## AIM OF THE EXERCISE
Print the entries word for word from the line containing "Task: Focus the Яндекс Кошелёк input field" through the line containing "Action: (x=698, y=262)", both lines included, and leave the pictures out.

★ ★ ★ ★ ★ ★ ★

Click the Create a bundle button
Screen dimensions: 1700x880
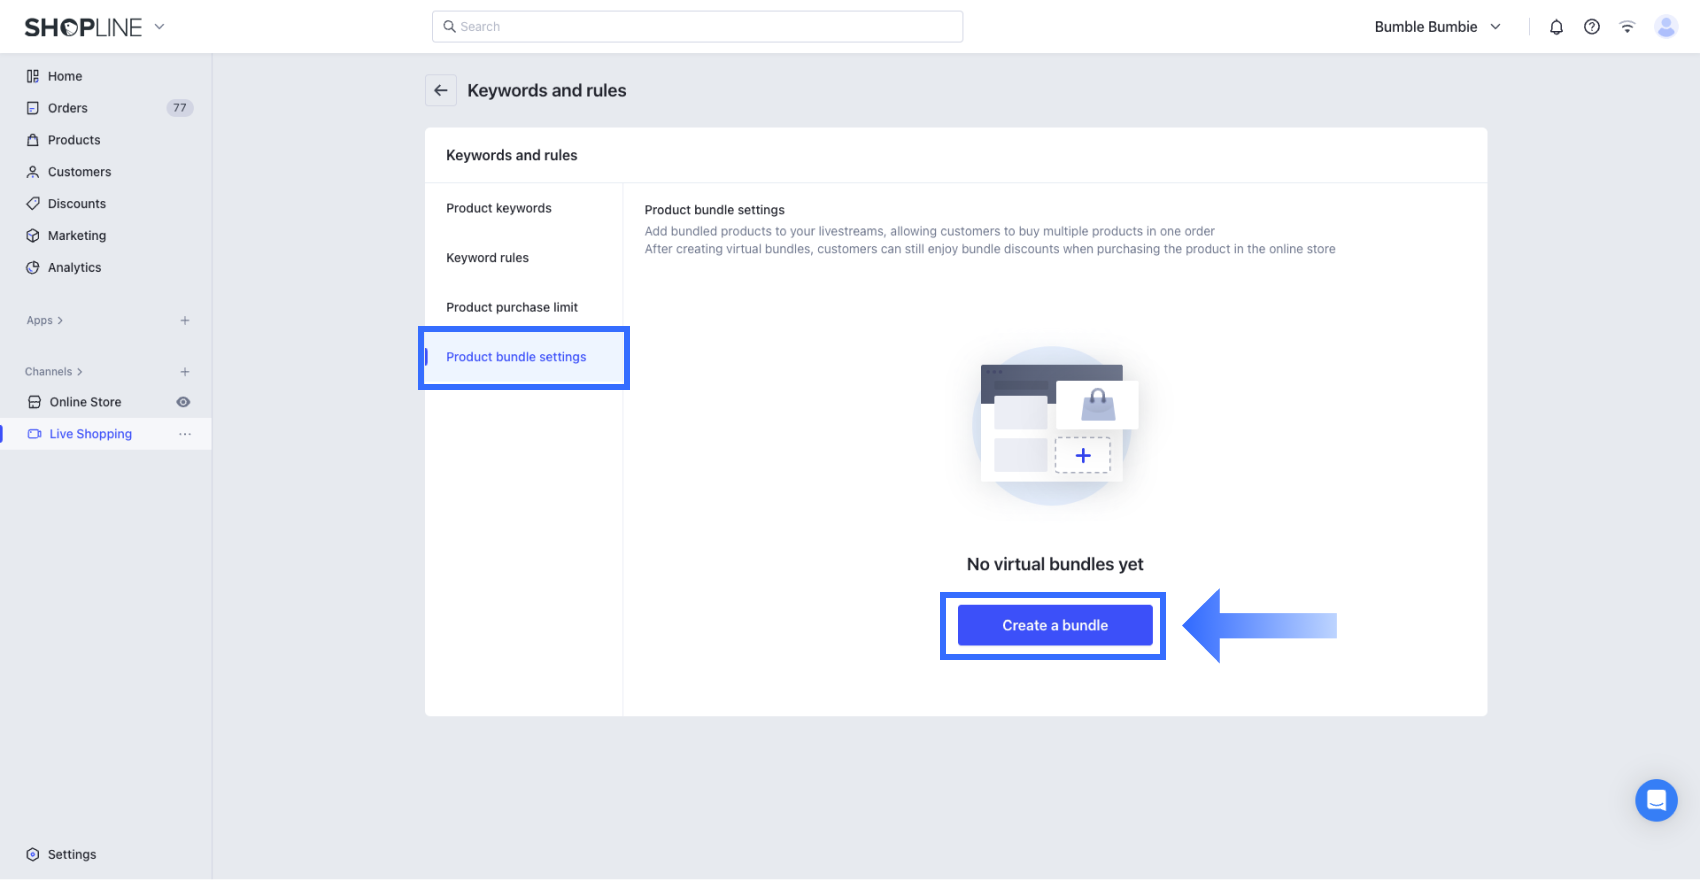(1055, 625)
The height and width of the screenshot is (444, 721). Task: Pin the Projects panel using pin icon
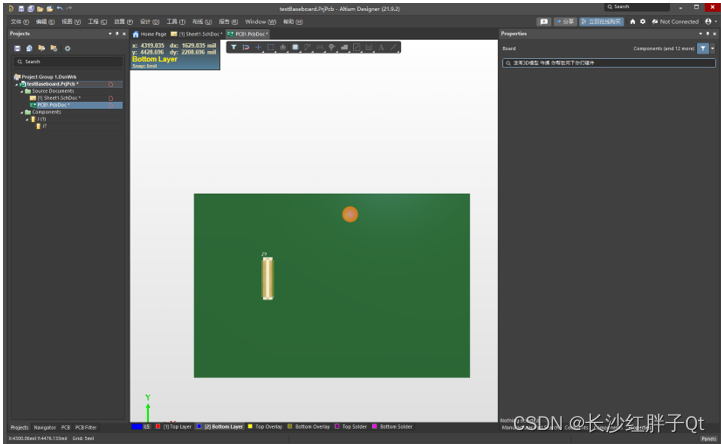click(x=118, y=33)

★ ★ ★ ★ ★ ★ ★

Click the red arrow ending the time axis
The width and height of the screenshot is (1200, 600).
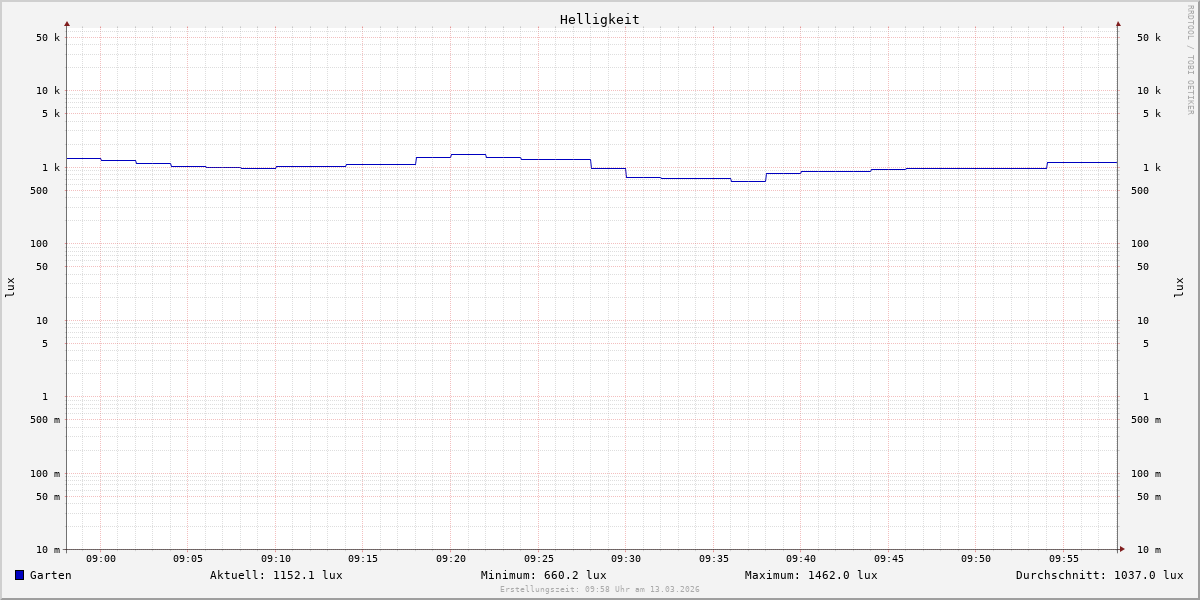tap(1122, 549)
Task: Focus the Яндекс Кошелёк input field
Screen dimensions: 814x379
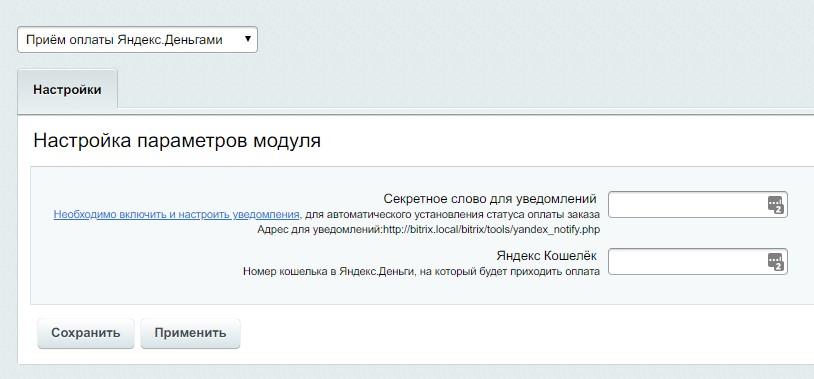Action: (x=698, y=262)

★ ★ ★ ★ ★ ★ ★

## TASK ANSWER
Task: Focus the Яндекс Кошелёк input field
Screen dimensions: 814x379
Action: (x=698, y=262)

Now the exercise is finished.